The US importer is Esprit du Vin.

Lavender at Château Roquefeuille

Château Roquefeuille 2017 Rosé in the Air Côtes de Provence ($22) 89  Very pale pink-peach. Showing a light white flower and rose petal perfume, the Rosé in the Air is delicate and fresh on the palate with hints of citrus and peach. A blend of 55% Grenache, 25% Cinsault, 15% Syrah, and 5% Vermentino.  A great summer sipping wine that should be served well chilled.

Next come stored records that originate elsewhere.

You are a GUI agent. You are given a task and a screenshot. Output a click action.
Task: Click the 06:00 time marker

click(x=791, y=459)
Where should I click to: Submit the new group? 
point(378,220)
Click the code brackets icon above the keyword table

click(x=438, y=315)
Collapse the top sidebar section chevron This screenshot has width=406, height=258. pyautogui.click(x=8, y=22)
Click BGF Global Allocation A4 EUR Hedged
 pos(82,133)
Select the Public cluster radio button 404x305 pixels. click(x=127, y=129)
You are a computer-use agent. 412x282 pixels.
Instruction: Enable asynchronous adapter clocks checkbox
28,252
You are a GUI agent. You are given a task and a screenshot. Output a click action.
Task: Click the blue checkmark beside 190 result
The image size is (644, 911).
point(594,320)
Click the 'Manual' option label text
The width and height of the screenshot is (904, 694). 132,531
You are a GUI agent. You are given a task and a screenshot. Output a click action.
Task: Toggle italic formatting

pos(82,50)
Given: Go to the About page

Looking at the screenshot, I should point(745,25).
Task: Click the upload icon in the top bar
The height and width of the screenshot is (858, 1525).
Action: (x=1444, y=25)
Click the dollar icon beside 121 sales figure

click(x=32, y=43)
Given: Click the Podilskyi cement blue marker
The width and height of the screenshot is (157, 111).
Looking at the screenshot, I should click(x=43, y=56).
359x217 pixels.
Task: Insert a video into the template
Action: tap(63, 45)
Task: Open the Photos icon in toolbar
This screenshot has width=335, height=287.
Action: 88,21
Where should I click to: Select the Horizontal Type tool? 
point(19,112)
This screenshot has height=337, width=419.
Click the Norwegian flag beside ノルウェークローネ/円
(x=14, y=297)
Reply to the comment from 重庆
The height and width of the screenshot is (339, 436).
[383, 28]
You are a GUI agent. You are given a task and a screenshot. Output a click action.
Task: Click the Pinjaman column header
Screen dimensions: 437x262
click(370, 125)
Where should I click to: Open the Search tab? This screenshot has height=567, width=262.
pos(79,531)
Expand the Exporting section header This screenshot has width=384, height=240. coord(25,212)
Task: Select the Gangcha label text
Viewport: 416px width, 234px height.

Château Roquefeuille 2017 “R” de Roquefeuille Côtes de Provence ($30) 91 The “R” is more intense than the Rosé in the Air in every way. It offers aromas and flavors of just-picked white stone fruit and wild red berries. It’s balanced on the palate with bright acidity and a lingering, flavorful crisp finish.  A blend of 38% Grenache, 27% Syrah, 11% Cinsault, 11% Cabernet Sauvignon, 7% Rolle, and 6% Semillon. This rosé offers the best value, in our opinion.

Château Roquefeuille 2016 La Combe Rosé Côtes de Provence ($50) 92  The La Combe Rosé is an outstanding wine with the density and fullness that makes it a perfect partner for food. It’s mostly made of old vine Grenache (planted in 1956), and the wine shows the red berries characteristic of that variety. But there’s a lot more—an effusive bouquet, density that doesn’t compromise the wine’s elegance, and a very long finish. Outstanding. Made of 84% Grenache, 13% Cabernet Sauvignon, and 3% Cinsault.